Одинцов смотрел, как мать хлопочет по хозяйству, иногда бросая на него осторожный взгляд и тяжело вздыхая при этом. Он чувствовал, что она хочет сказать. Да и сам понимал, что все, что услышал от нее о Шуйских, должен передать Варе. Или уж лучше следователю, чтобы с женой не общаться. Только Иван был уверен, что Строков захочет опросить мать лично, а для этого нужно будет везти ее в город. А там бабушка захочет встретиться с внуками, и пошло-поехало: воссоединение с семьей, пусть и после долгого выяснения отношений. Он этого не хотел, по крайней мере сейчас… Варвара должна понять, что он ей нужен, дочь должна забыть о пощечине. Ну, не забыть, так осознать ее справедливость: следила бы за своим языком, он бы не вспылил. О сыне Одинцов старался не думать. Контакта с ним не было никогда: пугал его Андрей своими недетскими вопросами, Иван отсылал его к матери, но ребенок почему-то названивал Родиону. Ревности не было, Одинцов обычно был даже рад, что не нужно напрягаться, искать, как правильно ответить сыну. Он даже шутил, что Андрейка, наверное, отпрыск Варлея и тяга к дяде Родиону у него генетическая. Шутка была не смешная, потому что Андрей внешне был копией самого Ивана.
– Ванечка, ну что же ты никак не решишься позвонить Варе? Ведь по делу нужно, не виниться.
– Ни в чем я перед ней не виноват! – разозлился он на мать. Сама же его еще вчера жалела, а теперь на стороне жены?
– Я и говорю, прощения просить не будешь, просто расскажи ей про Анну Петровну, все же мать она ей. Варя ее совсем не помнит?
– Нет, и всю жизнь считала мертвой! А толку ей рассказывать, как жили Шуйские, если они ее бросили совсем ребенком. И не нужна была, значит, если даже не интересовались, как растет. Хорошие люди, ничего не скажешь!

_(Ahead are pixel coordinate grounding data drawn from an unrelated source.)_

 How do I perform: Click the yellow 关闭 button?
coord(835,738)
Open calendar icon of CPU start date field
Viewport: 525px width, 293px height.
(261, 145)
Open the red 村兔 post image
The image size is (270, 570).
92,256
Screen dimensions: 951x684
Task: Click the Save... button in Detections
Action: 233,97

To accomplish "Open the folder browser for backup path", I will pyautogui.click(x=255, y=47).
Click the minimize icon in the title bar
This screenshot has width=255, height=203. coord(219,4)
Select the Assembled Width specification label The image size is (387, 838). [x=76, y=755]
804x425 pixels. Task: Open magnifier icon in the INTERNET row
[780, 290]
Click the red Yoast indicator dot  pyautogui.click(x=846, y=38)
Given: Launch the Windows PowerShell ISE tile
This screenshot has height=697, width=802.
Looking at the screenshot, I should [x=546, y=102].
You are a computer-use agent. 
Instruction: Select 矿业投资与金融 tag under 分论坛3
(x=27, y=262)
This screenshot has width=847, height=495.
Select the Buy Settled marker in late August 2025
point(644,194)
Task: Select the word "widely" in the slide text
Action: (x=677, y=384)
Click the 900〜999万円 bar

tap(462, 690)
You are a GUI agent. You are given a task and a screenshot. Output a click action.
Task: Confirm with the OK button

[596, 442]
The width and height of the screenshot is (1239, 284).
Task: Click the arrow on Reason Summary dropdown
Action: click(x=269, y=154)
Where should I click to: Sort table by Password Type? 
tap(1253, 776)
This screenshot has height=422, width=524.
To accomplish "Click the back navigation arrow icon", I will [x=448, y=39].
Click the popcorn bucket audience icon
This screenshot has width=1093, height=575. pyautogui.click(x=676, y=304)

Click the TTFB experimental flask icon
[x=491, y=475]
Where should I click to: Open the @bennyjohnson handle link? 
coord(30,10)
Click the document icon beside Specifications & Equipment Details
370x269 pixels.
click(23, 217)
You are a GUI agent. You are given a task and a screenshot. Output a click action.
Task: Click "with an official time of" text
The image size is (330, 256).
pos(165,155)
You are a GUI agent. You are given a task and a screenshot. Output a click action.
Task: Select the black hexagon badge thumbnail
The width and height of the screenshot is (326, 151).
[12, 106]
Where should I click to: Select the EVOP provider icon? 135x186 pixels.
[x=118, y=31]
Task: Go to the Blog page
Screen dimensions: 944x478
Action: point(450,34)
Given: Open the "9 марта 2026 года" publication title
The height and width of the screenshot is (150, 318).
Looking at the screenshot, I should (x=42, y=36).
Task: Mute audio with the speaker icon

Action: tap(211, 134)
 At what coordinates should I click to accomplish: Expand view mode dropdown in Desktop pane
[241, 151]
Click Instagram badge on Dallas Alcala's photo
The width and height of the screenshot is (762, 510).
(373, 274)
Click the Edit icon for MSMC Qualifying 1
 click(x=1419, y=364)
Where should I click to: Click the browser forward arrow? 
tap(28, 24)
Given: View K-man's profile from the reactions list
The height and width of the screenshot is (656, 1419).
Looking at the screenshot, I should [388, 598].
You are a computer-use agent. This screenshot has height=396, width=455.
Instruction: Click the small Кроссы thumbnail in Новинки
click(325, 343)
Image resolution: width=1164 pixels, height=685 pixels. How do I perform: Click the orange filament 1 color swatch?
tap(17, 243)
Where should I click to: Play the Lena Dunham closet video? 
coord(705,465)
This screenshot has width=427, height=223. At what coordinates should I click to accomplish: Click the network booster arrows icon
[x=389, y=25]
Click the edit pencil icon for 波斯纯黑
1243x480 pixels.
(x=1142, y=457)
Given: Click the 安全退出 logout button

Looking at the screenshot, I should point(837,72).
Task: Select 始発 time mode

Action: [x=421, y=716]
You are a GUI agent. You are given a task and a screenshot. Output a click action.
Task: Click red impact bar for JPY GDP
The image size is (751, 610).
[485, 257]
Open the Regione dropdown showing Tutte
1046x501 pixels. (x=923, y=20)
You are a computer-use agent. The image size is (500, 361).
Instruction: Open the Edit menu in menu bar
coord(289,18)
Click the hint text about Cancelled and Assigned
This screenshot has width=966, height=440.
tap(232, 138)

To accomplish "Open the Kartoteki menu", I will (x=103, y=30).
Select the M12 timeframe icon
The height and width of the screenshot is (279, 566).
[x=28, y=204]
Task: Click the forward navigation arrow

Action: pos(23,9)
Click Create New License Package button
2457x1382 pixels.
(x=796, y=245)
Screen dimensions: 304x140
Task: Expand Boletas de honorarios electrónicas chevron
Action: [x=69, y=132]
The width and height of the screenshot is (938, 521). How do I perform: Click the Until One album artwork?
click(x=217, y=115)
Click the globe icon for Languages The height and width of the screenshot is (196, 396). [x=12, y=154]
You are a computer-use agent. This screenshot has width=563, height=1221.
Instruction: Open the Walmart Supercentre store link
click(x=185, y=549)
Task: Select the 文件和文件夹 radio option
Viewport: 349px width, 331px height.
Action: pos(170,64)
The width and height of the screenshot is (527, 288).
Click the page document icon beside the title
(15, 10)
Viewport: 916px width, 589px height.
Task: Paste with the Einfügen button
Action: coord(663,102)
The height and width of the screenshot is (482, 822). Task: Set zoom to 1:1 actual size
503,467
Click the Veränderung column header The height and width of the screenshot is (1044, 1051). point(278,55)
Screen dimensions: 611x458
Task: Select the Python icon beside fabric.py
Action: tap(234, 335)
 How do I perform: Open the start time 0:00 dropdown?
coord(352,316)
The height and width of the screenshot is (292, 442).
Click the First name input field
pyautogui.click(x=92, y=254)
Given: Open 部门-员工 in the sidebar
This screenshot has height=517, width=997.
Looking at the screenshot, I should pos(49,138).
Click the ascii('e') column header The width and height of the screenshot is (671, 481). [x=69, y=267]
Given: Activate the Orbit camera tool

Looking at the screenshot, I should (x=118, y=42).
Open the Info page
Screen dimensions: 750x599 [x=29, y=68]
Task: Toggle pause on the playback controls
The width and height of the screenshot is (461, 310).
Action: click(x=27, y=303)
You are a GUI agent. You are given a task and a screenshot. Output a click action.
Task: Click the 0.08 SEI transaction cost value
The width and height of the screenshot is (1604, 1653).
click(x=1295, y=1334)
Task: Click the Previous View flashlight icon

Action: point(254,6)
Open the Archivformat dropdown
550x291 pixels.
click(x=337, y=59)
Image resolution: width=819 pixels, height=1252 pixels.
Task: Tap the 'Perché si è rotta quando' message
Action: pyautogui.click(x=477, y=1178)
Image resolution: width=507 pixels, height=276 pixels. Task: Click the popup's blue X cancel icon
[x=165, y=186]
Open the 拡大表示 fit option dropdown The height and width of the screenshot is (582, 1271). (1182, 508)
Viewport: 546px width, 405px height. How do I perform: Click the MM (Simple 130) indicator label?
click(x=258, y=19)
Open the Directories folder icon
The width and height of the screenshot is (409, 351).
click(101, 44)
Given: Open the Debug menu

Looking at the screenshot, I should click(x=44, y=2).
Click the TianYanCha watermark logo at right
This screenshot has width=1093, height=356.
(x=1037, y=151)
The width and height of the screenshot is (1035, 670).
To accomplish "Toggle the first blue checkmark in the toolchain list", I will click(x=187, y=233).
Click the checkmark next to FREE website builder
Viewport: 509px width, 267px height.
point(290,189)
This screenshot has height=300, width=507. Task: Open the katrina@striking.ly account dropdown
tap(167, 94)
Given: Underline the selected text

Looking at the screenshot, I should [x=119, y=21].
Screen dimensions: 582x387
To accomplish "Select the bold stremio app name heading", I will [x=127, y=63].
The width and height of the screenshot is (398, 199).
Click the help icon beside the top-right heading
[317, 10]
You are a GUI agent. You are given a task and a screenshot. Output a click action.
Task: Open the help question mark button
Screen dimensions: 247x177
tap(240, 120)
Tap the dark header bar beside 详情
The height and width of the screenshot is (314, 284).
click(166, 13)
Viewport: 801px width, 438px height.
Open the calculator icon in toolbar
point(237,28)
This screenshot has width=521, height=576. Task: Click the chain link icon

– Так неизвестно, почему они так поступили. Может, причина какая веская была, – робко произнесла мать.
– Это ты и себя заодно сейчас пытаешься оправдать? – подозрительно посмотрел на нее Иван.
– Мне нет оправдания, – поникла она, а Иван испытал чувство раздражения. Нет, до конца он ее никогда не простит… Но звонить Строкову все же придется.
– Ладно, я следователю сообщу, пусть решает, что дальше с этой информацией делать. Подожди… с какого года ты знаешь Шуйских?
– В две тысячи втором они переехали в наш дом, почти вслед за нами.
– А где до этого жили, не спрашивала?
– Так на квартире у кого-то, на съемной. Потом уж эти хоромы купили, Тихон Тарасович заработал. В Тюмени они с девяностых, Анна сама рассказывала, что приехали из Москвы на заработки, думали, что на время, а остались навсегда. Только выходит, не москвичи они, а местные?
– Про Тихона ничего не знаю, а Анна якобы погибла при взрыве машины в девяносто втором. Наверное, и он каким-то таким же образом «умер». Смылись в Москву, несколько лет там перекантовались, потом в Тюмень. Варьку бросили, чтобы не таскать за собой в бегах.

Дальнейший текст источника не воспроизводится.